A ruling by the Austrian Senate found that two advertisements, featuring content from Casinos Austria and Austrian Lotteries, breached the Austrian press code of honour after promotional content was not marked as such.
The editorial-style adverts, which were published in Austrian newspapers Kronen Zeitung on 24 March and Kurier on 26 March this year, were found to be identical to an article published in another newspaper, Der Standard, where the piece was marked as a paid advertisement.
However, the Kronen Zeitung and Kurier articles were not marked as advertisements.
This was brought to light after a reader pointed out the inconsistency to the Austrian press council.
The unmarked articles were found to violate points three and four of the Austrian press code of honor, which call for distinctness and impartiality in editorial content.
The articles featured descriptions of charitable work supported by Casinos Austria and Austrian Lotteries, including a shelter for vulnerable people in Vienna and a Red Cross campaign.
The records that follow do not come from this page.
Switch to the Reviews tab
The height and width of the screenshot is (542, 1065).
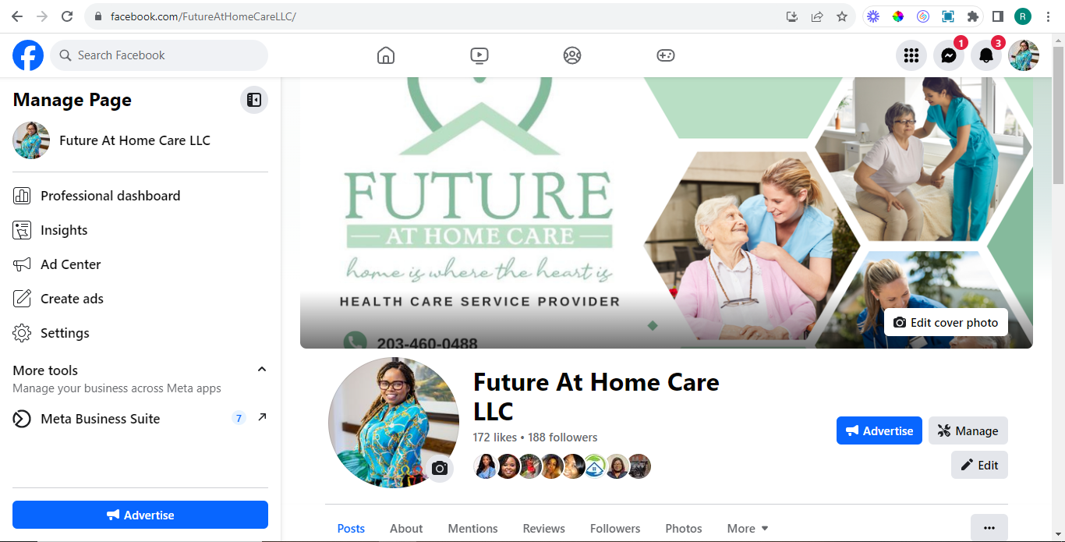coord(544,528)
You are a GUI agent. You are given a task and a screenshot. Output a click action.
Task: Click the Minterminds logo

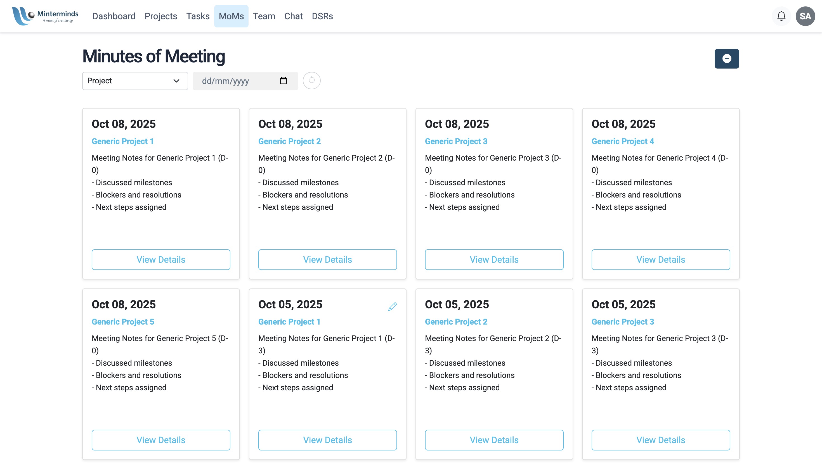45,16
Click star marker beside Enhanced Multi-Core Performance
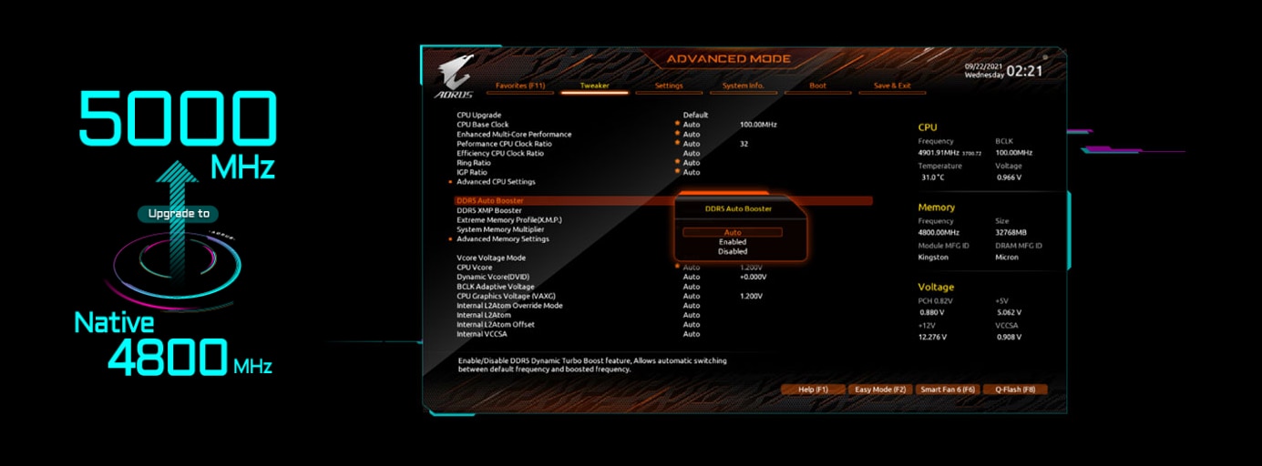 tap(677, 134)
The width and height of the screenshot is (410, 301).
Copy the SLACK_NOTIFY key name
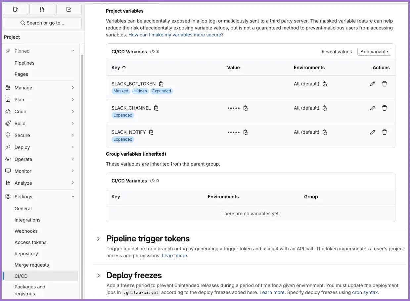tap(151, 132)
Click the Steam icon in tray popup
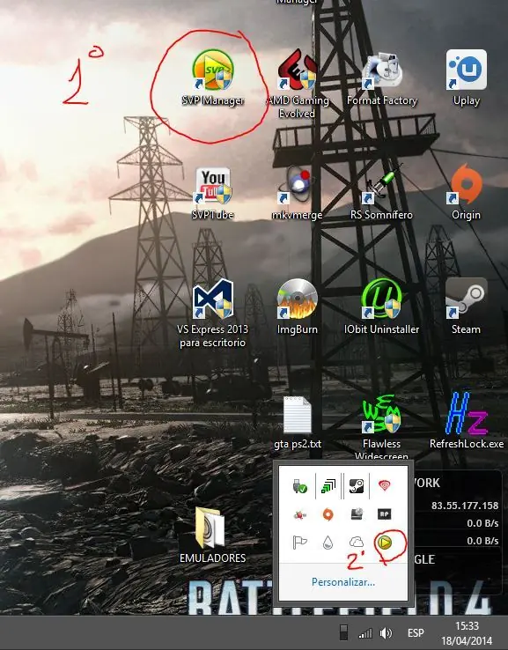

In addition, a picture featuring two women with the text “Austria vaccines initiative” was included alongside each article, and was found to be owned by Austrian Lotteries.
Following an analysis, the Senate concluded that the articles were presented in a promotional fashion, with several hallmarks of a paid advertisement – including a lack of criticism or negativity towards the events presented.
In addition, the language used was of a promotional nature and the articles were replicated exactly across all three publications.
Even if a promotion is not paid for, it must clearly be marked as an advertisement in any press publication.
The Senate concluded that the articles should have been marked as advertisements and that readers were misled by the articles’ presentation as editorial content. It also called upon the publications to acknowledge this decision.